Исихастская формация теологии и ее современные перспективы (СИ) - Хоружий С.. Страница 1
Исихастская формация теологии и ее современные перспективы
Хорошо известно, что в аскетической традиции Православия, исихазме, существует особое понимание богословия, которое сложилось в ней уже на самых ранних этапах ее истории, в 4 в. Согласно этому пониманию, богословие (речь о Боге, о Божественной реальности, «вещах Божественных», как говорили прежде) лишь тогда истинно отвечает своему имени, когда представляет собою прямую передачу, прямое поведание личного опыта самим человеком, который испытал этот опыт. Опыт же «вещей божественных», как говорит исихазм, становится достижим для человека на высших ступенях аскетического делания.
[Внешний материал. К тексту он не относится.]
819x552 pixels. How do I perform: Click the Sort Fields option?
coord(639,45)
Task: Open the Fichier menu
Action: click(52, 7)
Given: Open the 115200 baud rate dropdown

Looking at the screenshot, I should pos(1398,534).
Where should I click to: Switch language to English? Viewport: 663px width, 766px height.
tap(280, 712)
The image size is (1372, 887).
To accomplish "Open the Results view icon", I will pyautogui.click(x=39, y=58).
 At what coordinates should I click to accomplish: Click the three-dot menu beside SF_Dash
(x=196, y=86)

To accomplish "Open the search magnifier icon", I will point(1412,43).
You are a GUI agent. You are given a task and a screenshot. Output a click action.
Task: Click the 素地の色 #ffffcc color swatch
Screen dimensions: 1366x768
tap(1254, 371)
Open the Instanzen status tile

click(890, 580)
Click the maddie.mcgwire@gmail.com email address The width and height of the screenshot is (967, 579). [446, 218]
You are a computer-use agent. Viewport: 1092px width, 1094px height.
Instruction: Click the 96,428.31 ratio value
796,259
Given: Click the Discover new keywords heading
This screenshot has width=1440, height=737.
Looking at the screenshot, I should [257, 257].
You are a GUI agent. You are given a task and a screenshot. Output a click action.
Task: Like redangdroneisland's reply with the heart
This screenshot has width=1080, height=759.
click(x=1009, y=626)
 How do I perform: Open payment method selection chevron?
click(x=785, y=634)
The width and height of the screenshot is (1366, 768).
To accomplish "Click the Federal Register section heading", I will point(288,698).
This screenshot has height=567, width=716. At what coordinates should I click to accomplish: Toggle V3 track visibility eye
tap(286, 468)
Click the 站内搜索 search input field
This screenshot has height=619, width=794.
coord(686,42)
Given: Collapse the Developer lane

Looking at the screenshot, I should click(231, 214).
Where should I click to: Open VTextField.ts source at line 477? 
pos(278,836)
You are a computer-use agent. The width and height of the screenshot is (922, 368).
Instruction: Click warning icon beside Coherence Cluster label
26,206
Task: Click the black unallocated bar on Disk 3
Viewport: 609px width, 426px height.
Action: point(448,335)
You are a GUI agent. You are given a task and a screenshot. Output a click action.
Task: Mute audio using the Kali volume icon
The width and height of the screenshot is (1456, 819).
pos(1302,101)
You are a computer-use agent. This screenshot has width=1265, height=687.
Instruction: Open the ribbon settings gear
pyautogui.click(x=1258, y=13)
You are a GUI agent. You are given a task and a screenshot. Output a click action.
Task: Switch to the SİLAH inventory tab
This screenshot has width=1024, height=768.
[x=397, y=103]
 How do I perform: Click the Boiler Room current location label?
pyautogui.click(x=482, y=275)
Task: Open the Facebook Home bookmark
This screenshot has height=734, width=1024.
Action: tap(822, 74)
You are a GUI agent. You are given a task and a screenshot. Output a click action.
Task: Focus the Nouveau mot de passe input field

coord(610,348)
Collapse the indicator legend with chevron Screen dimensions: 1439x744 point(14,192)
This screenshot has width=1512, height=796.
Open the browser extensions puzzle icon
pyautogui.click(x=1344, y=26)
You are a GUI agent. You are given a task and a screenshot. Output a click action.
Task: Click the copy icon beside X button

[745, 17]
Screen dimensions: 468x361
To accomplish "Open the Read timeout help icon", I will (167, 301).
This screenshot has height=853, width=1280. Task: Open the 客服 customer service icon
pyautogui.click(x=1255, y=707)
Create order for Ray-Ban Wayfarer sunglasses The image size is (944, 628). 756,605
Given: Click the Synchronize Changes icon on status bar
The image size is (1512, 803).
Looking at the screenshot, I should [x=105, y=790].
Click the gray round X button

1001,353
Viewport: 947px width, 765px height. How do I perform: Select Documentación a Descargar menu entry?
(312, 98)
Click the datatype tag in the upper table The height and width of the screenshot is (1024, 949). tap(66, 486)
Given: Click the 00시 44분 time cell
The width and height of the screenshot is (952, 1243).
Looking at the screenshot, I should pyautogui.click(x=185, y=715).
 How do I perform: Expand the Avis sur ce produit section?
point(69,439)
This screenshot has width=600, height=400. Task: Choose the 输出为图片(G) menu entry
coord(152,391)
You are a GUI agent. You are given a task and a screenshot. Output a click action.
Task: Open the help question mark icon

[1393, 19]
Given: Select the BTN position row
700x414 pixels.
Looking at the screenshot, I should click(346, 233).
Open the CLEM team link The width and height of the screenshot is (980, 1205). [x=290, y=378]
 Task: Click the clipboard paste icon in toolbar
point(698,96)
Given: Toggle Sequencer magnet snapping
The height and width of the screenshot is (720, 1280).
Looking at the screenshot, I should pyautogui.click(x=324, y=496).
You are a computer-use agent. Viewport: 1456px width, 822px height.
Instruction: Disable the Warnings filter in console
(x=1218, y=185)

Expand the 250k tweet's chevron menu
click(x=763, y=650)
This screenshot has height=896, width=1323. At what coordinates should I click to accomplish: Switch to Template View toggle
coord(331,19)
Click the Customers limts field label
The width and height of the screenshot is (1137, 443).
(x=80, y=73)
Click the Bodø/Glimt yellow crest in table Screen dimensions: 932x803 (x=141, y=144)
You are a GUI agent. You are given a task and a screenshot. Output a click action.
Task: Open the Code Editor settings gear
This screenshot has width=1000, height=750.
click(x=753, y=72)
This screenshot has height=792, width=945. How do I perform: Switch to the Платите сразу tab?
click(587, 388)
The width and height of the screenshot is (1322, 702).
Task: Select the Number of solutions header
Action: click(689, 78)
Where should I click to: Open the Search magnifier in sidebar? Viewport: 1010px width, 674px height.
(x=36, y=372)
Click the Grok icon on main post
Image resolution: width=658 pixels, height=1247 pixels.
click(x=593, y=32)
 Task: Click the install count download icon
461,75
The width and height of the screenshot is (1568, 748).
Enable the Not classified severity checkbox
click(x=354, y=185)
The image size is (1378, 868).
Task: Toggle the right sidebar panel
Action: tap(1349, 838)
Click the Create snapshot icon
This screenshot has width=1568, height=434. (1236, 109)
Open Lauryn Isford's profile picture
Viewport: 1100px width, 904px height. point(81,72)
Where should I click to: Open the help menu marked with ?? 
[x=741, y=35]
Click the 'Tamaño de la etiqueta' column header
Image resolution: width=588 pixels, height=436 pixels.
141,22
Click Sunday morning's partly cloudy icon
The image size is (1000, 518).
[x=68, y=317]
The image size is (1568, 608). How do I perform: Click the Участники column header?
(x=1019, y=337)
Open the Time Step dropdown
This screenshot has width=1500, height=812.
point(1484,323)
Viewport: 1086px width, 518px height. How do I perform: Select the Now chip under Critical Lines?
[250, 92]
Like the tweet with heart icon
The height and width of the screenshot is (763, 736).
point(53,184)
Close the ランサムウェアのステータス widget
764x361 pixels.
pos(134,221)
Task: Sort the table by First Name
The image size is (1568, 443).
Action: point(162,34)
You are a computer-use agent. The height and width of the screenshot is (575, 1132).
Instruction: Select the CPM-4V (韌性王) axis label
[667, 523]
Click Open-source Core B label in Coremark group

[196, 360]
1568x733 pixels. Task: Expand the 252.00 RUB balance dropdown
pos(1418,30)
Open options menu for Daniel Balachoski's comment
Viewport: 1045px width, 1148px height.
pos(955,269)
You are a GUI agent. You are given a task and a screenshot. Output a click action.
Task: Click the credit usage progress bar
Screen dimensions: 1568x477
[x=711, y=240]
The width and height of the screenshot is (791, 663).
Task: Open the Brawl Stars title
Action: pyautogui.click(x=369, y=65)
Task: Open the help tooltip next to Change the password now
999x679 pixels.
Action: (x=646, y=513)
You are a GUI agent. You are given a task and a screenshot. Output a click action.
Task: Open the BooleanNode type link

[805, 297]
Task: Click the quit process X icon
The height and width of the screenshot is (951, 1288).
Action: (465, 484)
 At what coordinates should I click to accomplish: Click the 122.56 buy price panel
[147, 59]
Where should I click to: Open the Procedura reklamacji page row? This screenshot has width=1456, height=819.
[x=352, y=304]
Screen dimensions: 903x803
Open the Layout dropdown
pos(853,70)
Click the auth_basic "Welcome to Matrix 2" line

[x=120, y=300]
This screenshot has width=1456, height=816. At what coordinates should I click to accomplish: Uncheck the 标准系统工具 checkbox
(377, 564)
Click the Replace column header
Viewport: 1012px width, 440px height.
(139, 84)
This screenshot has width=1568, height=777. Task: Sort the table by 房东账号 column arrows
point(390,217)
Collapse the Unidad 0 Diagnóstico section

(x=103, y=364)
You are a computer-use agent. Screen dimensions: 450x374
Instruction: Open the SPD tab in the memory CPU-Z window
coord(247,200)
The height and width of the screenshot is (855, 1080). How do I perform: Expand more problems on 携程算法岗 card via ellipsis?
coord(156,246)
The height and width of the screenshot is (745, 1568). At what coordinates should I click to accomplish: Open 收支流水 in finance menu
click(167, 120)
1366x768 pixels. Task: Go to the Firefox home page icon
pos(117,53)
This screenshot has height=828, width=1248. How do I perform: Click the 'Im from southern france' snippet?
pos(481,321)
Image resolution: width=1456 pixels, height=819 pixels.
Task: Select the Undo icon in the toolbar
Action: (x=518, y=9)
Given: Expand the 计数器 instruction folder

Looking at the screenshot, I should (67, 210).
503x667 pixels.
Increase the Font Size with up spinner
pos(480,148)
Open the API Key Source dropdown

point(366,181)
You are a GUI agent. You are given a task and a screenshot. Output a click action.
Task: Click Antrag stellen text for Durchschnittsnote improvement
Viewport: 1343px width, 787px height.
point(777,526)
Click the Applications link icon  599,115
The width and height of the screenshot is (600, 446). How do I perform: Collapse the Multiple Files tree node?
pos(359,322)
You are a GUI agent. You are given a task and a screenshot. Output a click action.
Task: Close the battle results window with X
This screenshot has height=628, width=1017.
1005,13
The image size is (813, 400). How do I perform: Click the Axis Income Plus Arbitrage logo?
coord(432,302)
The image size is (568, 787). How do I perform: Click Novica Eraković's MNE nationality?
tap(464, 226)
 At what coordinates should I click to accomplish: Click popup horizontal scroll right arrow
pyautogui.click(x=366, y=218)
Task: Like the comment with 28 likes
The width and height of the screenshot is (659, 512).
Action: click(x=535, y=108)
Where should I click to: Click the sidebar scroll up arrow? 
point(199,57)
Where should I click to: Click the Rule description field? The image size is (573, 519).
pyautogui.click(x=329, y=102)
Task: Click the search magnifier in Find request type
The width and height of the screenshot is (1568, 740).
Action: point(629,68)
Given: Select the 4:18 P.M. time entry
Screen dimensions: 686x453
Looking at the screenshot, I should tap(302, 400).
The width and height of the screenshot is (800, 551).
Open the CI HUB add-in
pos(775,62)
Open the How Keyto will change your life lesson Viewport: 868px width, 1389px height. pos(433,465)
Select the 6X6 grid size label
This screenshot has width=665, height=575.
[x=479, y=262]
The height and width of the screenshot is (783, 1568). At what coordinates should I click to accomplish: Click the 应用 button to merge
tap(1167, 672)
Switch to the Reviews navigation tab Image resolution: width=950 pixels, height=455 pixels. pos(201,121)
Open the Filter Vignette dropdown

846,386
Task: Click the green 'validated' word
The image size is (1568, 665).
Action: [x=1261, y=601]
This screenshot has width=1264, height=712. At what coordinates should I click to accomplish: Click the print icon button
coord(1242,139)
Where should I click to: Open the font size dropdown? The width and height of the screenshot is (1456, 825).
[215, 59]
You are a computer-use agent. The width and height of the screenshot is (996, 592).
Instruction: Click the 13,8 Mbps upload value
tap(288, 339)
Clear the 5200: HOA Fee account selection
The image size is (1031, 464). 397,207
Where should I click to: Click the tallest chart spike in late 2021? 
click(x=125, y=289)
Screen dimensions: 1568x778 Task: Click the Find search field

Исток подобного взгляда на богословие находится, однако, не в аскетике, а в патристике. Богословие отцов-каппадокийцев, весь их способ мышления, включали в себя существенный нравственно-аскетический компонент, идею о том, что Богопознание с необходимостью требует нравственно-аскетических предпосылок. С наибольшей определенностью эта идея выражалась у св. Григория Богослова. Как он писал, для занимающегося богословием необходима аскетическая жизнь, следующая определенному порядку восхождения, который передавался триадой начал: очищение – созерцание – богословие, katharsis – theoria – theologia. Но уже весьма вскоре ученик св. Григория Евагрий Понтийский переносит идею на почву исихастской аскезы, где она сразу же занимает место более значительное, чем в патристике, усиливается и заостряется. Став первым систематизатором аскезы, Евагрий отчетливо проводит идеи св. Григория. Путь духовного восхождения в аскетическом делании разделяется им на два большие этапа, Praxis и Theoria, деятельность и созерцание, очевидным образом соответствующие очищению и созерцанию у Назианзина; в широком смысле, главное содержание Praxis, покаяние и борьбу со страстями, можно рассматривать как очищение. (Заметим, что концепт созерцания влечет активные коннотации с другими духовными традициями и с философией, где он несет совсем иной смысл, нежели в исихазме; и потому в исихастской литературе часто предпочитают сохранять греческую кальку, «Феория».) Прохождение этих этапов принимается в качестве необходимой предпосылки богословствования. Высшая стадия практики, Феория, соотносима с Боговидением, и Евагрий утверждает: «Кто не видел Бога, не может и богословствовать» (Гностические главы). В известнейшие основоположения исихастской аскезы вошло другое утверждение, сделанное им в знаменитом трактате «О молитве»: «Если ты богослов, то будешь молиться истинно, а если истинно молишься то ты – богослов». (гл. 61). Так закладывается фундамент исихастской трактовки богословия.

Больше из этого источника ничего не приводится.